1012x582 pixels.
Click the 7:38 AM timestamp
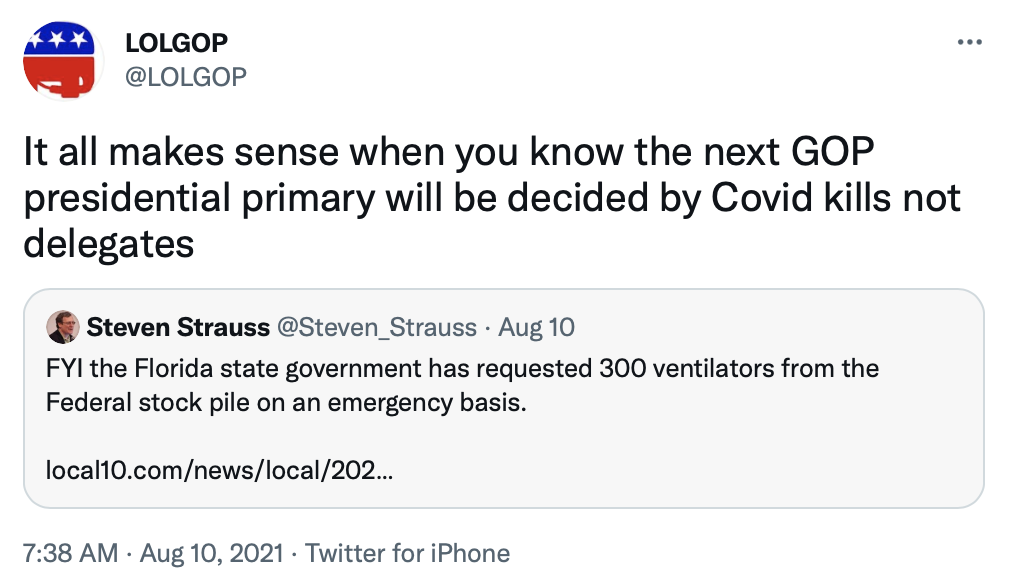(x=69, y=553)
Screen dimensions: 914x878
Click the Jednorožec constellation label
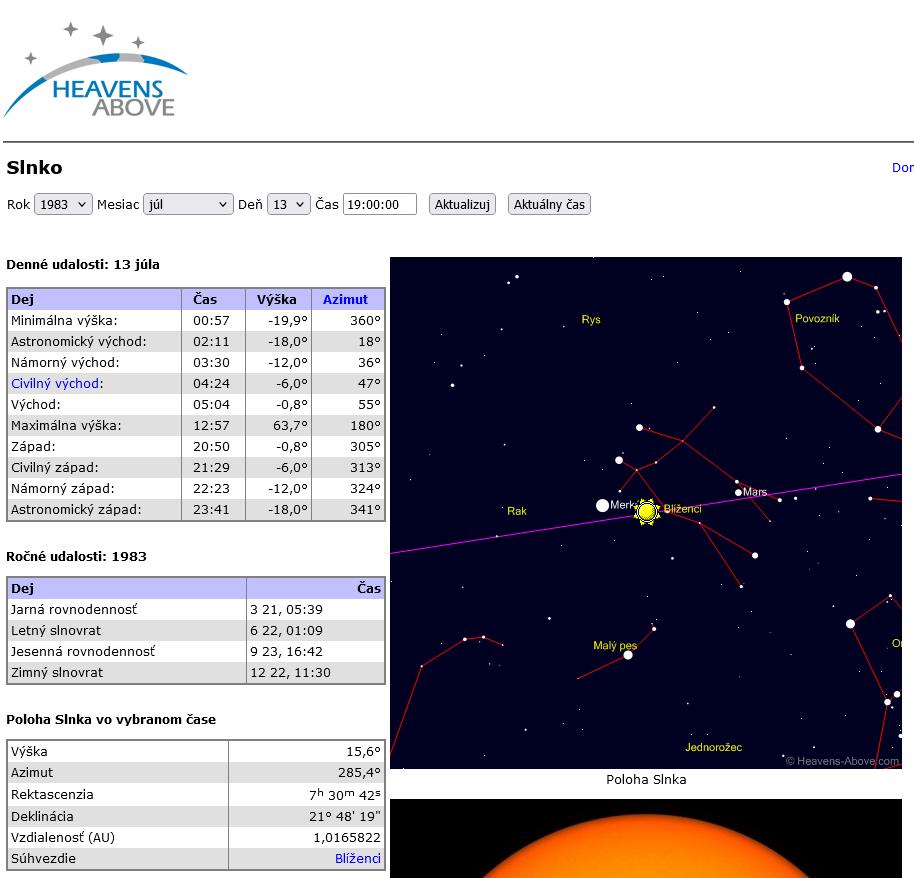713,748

- WHAT TO DO
Retype the part of the records that opens with the line containing "Screen dimensions: 914x878" and runs through the end of the records, keeping both ends and leaving the pictures out of your answer.

- ANSWER TO THE PROBLEM
Screen dimensions: 914x878
Click the Jednorožec constellation label
713,748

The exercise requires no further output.